Five Elephants; or, Thoughts on Civil Service Impartiality
Last month the Institute for Government published a thoughtful report on the value of an impartial Civil Service. It is worth reading and contains much that I agree with. There are, however, some major elephants in the room that the IfG report doesn't add
This post began life as a thread on Twitter, but deserves its own post.
Last month the Institute for Government published a thoughtful report on the value of an impartial Civil Service. It is worth reading and contains much that I agree with. In particular, I agree that impartiality does have a high value and with the need to focus on effectiveness, which can often be the bigger issue than bais. It makes some good point about the damage caused by an increasing tendency for a small number of civil servants to leak to the press, as well as (on the other side) Truss's sacking of Tom Scholar (though I'd note that Truss quite quickly got her comeuppance).
I'd also note that the vast majority of civil servants I worked with, both as a civil servant and as a SpAd, were committed to impartiality. The idea of an organised, anti-Government 'blob' is nonsense - and many accusations, such as around the delivery of Brexit, were caused more by divisions in the Cabinet and in Parliament than by civil service intransigence. Once the Government knew what it wanted, the civil service delivered it.

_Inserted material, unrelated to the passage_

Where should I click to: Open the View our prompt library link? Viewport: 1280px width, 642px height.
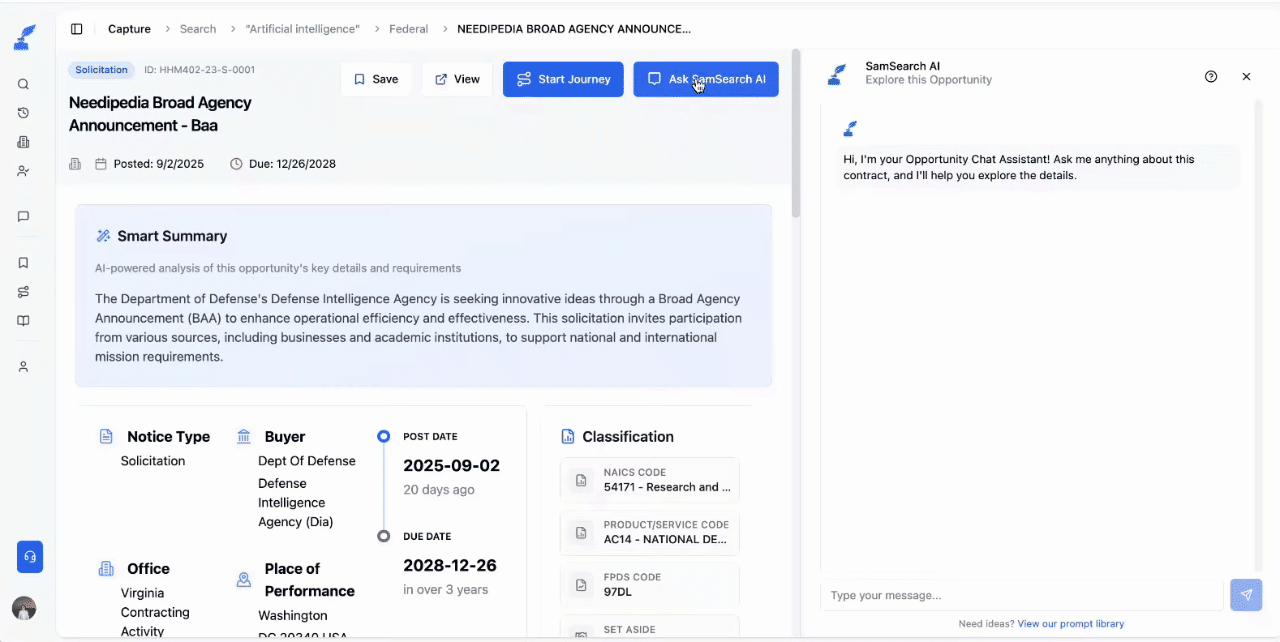(1071, 623)
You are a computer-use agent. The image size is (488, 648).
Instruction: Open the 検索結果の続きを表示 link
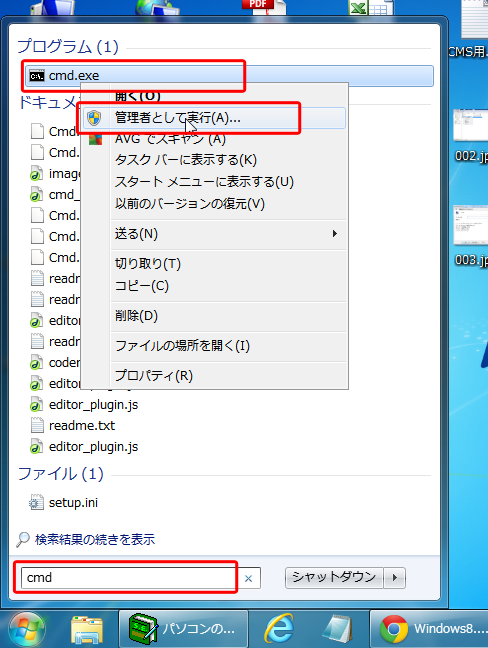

There are, however, some major elephants in the room that the IfG report doesn't address. Concerns are rising about civil service impartiality - just look at the regular headlines in the Telegraph or the Daily Mail or, for some more thoughtful articles, see here here, or here, which set out some good reasons for this. When one side starts losing faith - rightly or wrongly - with an institution that is meant to be impartial, that causes real problems for that institution's ability to continue to exist in that form. Like Caesar's Wife, an impartial institution must be above reproach. Those who care most about civil service impartiality should be in the forefront of addressing and rectifying these concerns.
In this post we'll be exploring the five largest elephants that really do exist, and must be addressed, if the future of impartiality is to be assured.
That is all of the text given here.